The South African government’s security apparatus wants a suitable person to become Inspector General of Intelligence (IGI) and extended the deadline for applications.
The July outbreak of violent civil unrest, which led to more than 300 deaths, billions worth of infrastructure damage as well as extensive looting and unrest, put the three-pronged security machine, comprising the State Security Agency (SSA), Defence Intelligence (DI) and SAPS (SA Police Service) Crime Intelligence (CI) front and centre in the public eye. The apparent lack of intelligence gathering as well as its supposed dissemination to relevant government departments and agencies was reportedly one reason for the dismissal of State Security Minister Ayanda Dlodlo.
As those tasked with finding a new person to head internal oversight of the SSA, now under the control of President Cyril Ramaphosa, wait for applications, pre-screening and interviews, a Democratic Alliance (DA) parliamentarian wants to know why South Africans cannot see or read the SSA report on looting in KwaZulu-Natal.

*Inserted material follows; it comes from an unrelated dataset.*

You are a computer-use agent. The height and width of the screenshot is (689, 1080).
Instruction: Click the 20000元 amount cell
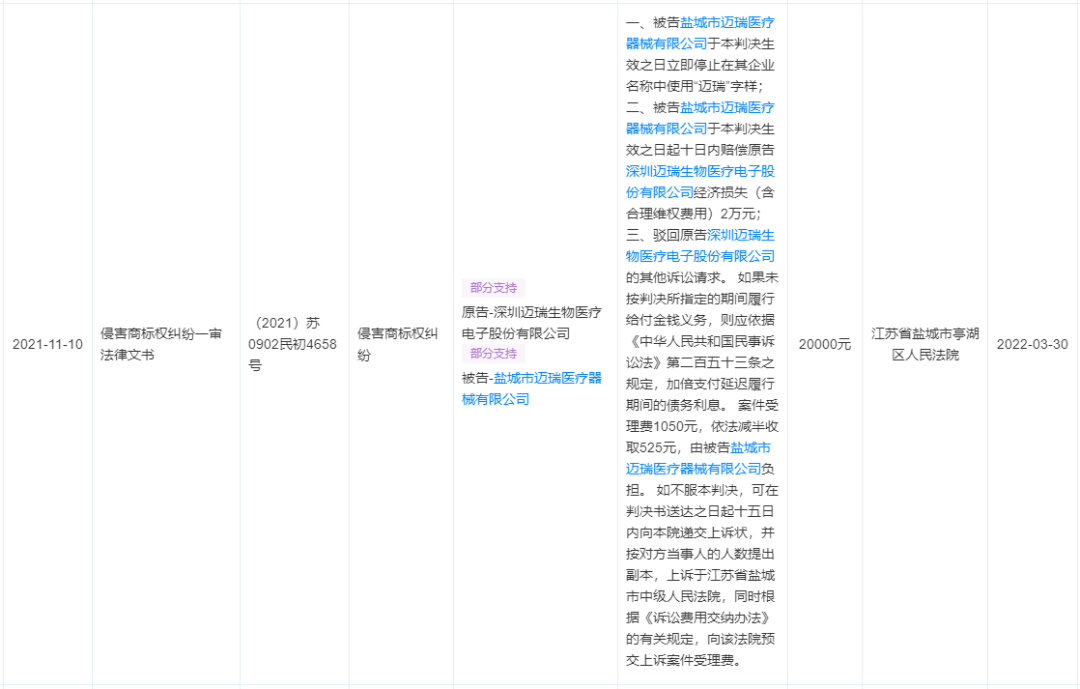point(824,344)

According to Dianne Kohler Barnard, the party’s shadow state security minister, SSA denied a request to make public intelligence reports then Minister Dlodlo claimed were handed to law enforcement officials ahead of violence in the wake of Jacob Zuma’s Estcourt imprisonment in mid-July.

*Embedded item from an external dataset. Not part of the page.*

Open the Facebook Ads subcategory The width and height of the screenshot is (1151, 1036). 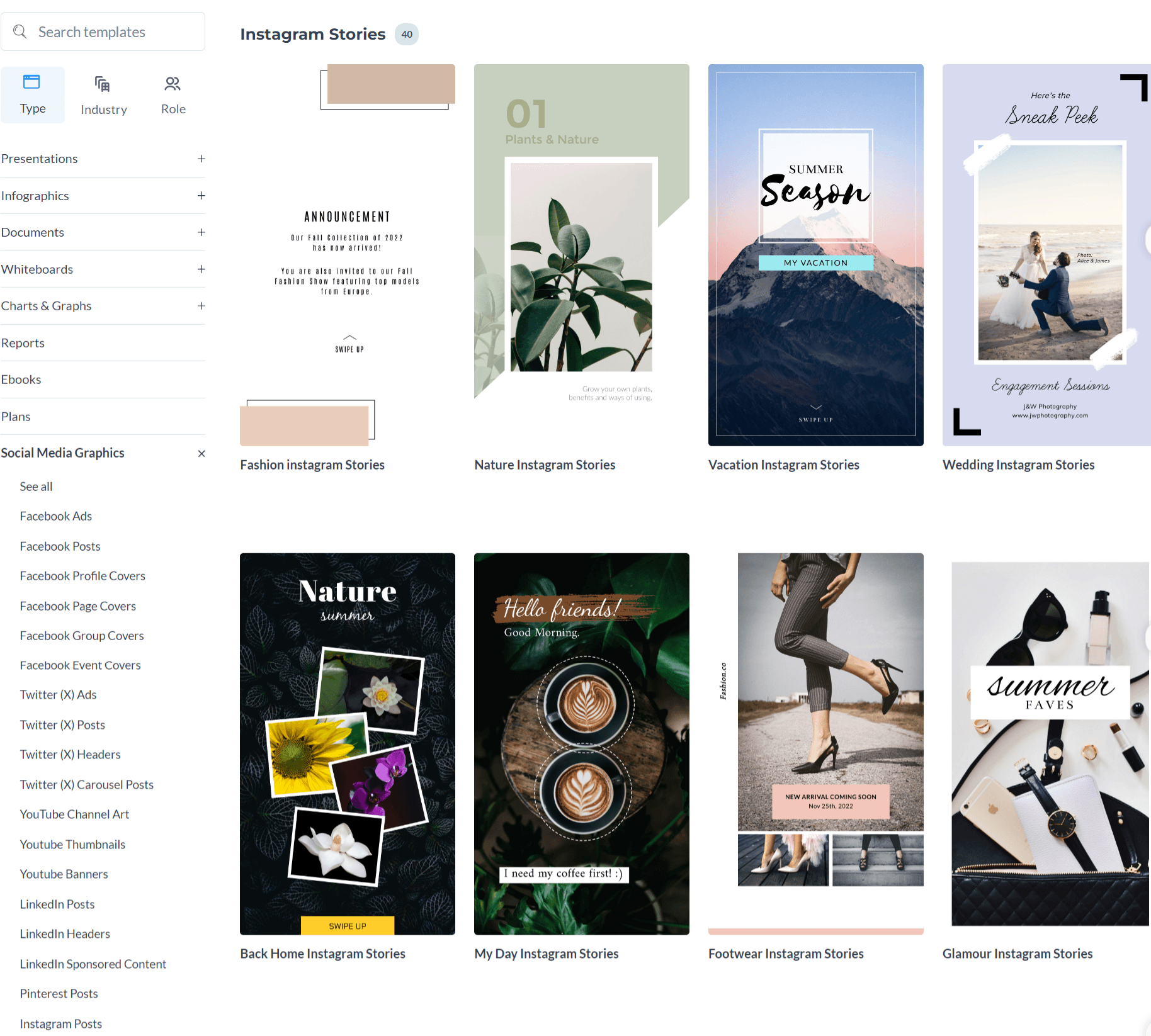pyautogui.click(x=55, y=516)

“The decision to hide behind sections of the Intelligence Services and Promotion of Access to Information acts is cowardice, highlighting the State’s desire to maintain a veil of secrecy around July’s catastrophic events,” she said, adding the high level review panel (chaired by former police minister Sidney Mufamadi) decried the secretive approach of the SSA long before the tragic and damaging events in Gauteng and KwaZulu-Natal.
“Complete transparency is required in terms of who knew what and when as well as how the security cluster twiddled their thumbs as KwaZulu-Natal’s industries and livelihoods went up in flames,” Kohler Barnard said. She does not hold out much hope for the Parliamentary enquiry into the violence seeing it as “an attempt to whitewash the ruling party’s failures”.
Joint Standing Committee on Intelligence (JSCI) chair Jerome Maake said enquiries received after the closing date for applications for the IGI post led to the closing date being extended with a new closing date of 30 September given in a Parliamentary Communication Service statement.
Among his or her duties, the new IGI will monitor intelligence and counter-intelligence activities of SSA, DI and SAPS crime intelligence.